Mountain in Montana, United States

Capitol Mountain is a 7868 ft summit located in Flathead County of the U.S. state of Montana.

==Description==
Capitol Mountain is located in the Flathead Range, a subset of the Rocky Mountains. It is situated in the Great Bear Wilderness, on land managed by Flathead National Forest. Precipitation runoff from the mountain drains north to the Middle Fork Flathead River, and topographic relief is significant as the summit rises over 2,800 ft above Schafer Creek in less than two miles.
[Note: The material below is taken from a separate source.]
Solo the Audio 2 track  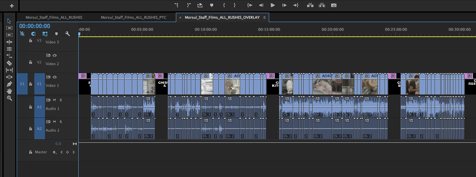(61, 122)
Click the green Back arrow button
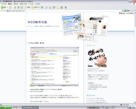The width and height of the screenshot is (136, 109). [x=2, y=7]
Union Mountain is set two miles to the east-northeast, and the nearest higher neighbor is Argosy Mountain, 4.6 mi to the southeast. Access to this remote peak is from the nearby Shafer Ranger Station at the Schafer landing strip which was grandfathered with the wilderness designation.

==Climate==
Based on the Köppen climate classification, Capitol Mountain is located in a subarctic climate zone characterized by long, usually very cold winters, and short, cool to mild summers. Winter temperatures can drop below −10 °F with wind chill factors below −30 °F.

==Geology==
Capitol Mountain is composed of sedimentary rock laid down during the Precambrian to Jurassic periods. Formed in shallow seas, this sedimentary rock was initially uplifted beginning 170 million years ago when the Lewis Overthrust fault pushed an enormous slab of precambrian rocks 3 mi thick, 50 mi wide and 160 mi long over younger rock of the cretaceous period.